■ SET EXERCISE: Could you copy out the material word for word, starting at the line that contains "You are a computer-use" and continuing through the end of the material, without including any pictures?

--- begin SUPPLIED RECORDS ---

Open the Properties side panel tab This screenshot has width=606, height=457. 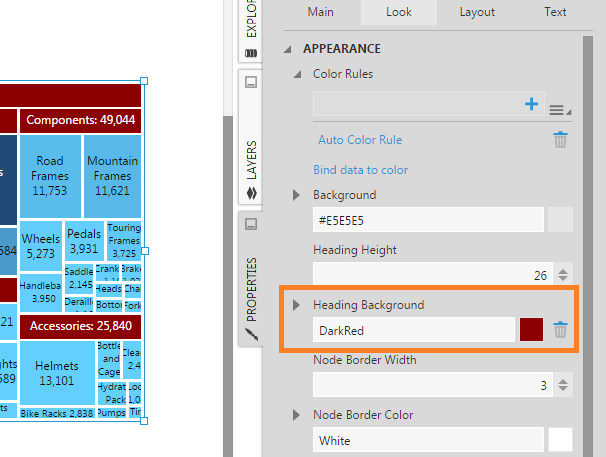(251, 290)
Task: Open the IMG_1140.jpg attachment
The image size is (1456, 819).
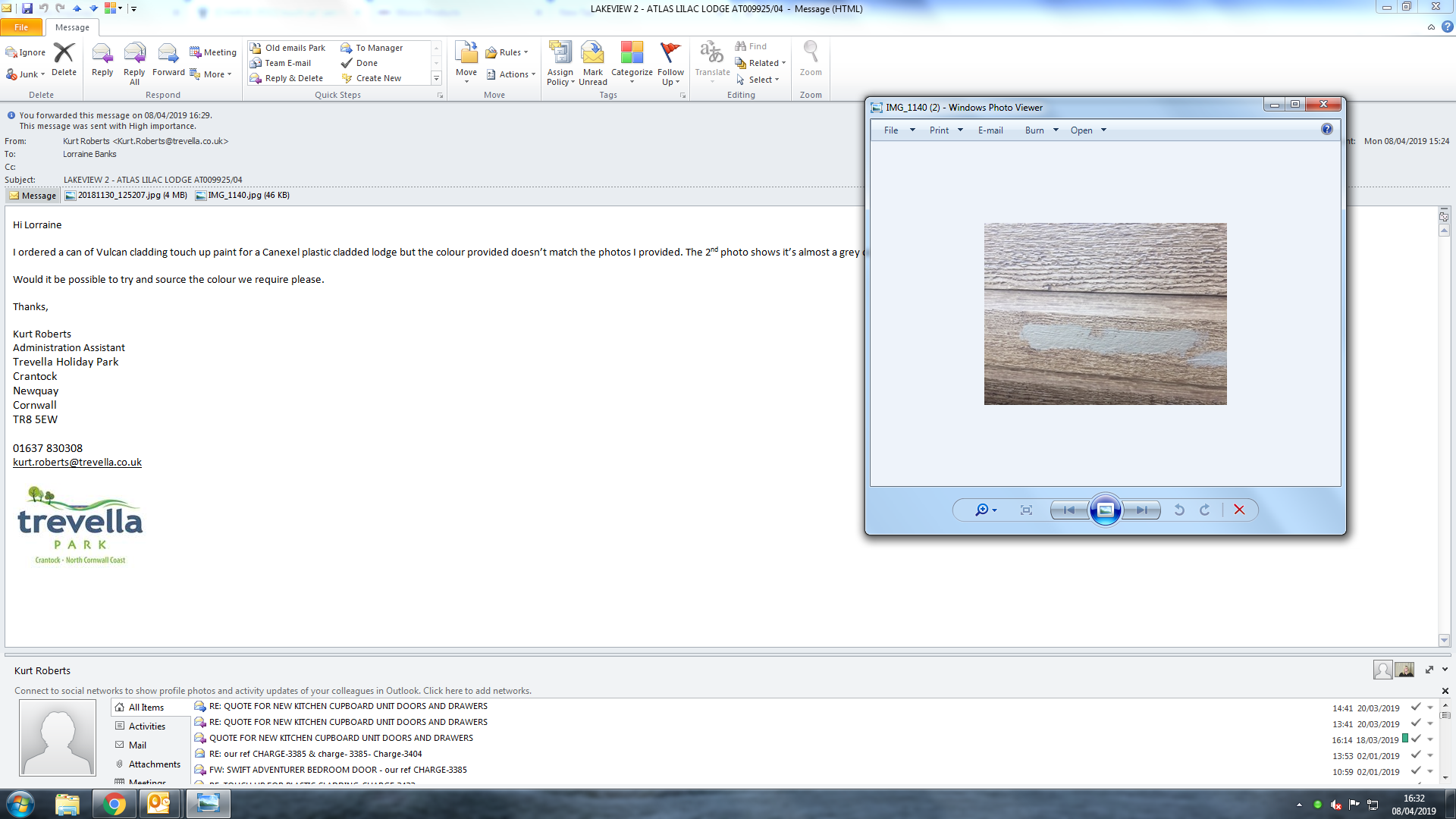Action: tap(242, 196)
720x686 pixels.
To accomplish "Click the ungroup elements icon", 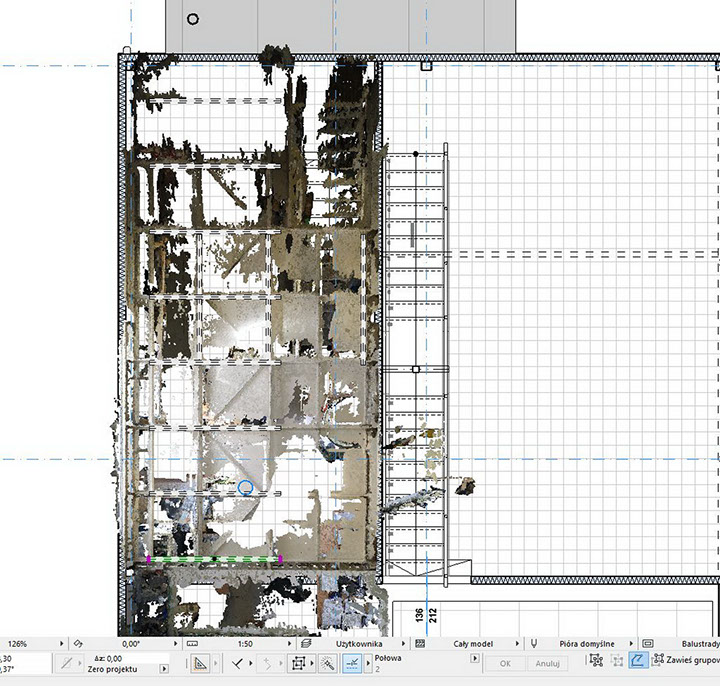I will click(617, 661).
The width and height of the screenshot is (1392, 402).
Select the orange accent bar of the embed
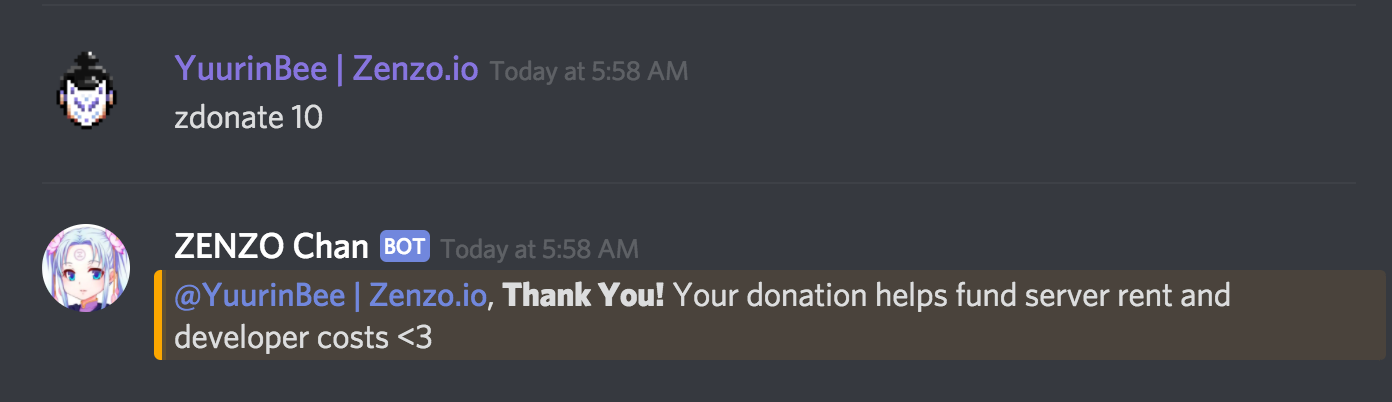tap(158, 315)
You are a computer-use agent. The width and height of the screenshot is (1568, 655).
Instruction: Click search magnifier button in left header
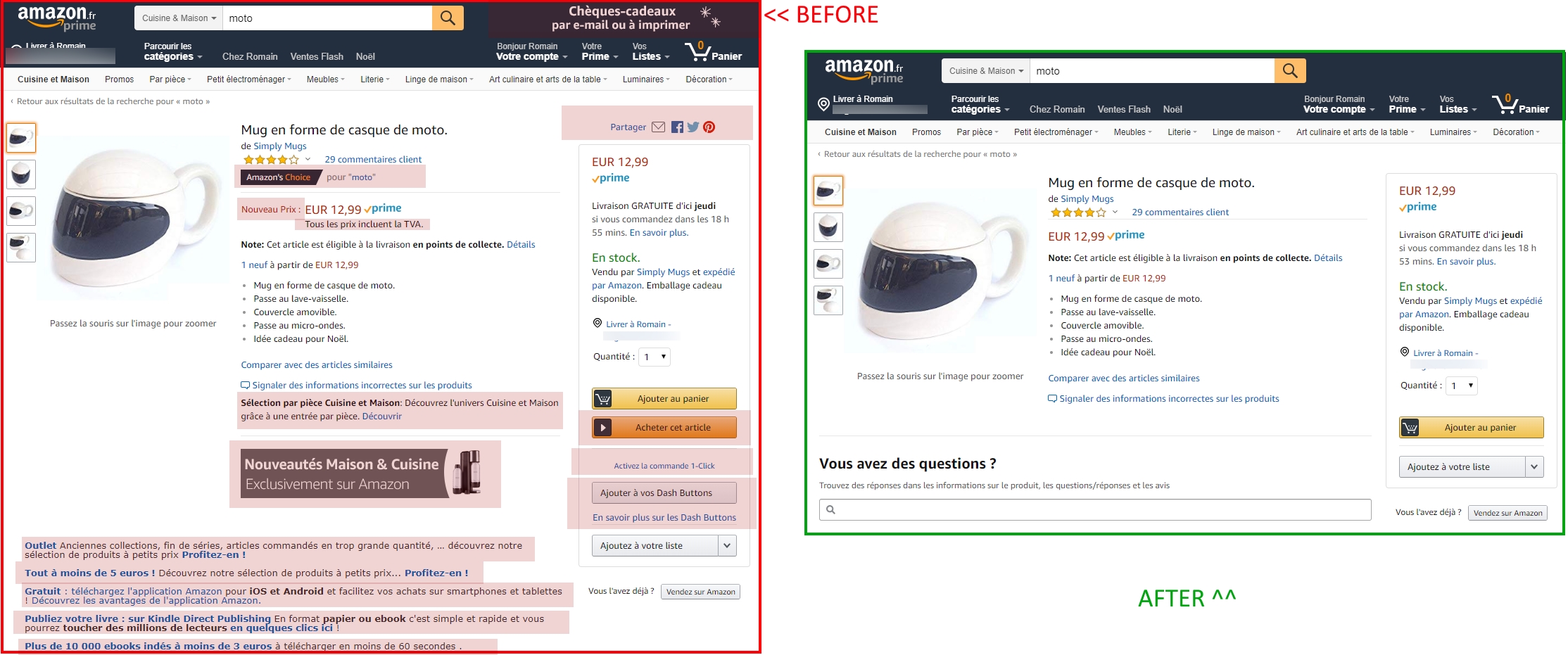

--- end SUPPLIED RECORDS ---

■ SOLUTION TO THIS TASK:
You are a computer-use agent. The width and height of the screenshot is (1568, 655).
Instruction: Click search magnifier button in left header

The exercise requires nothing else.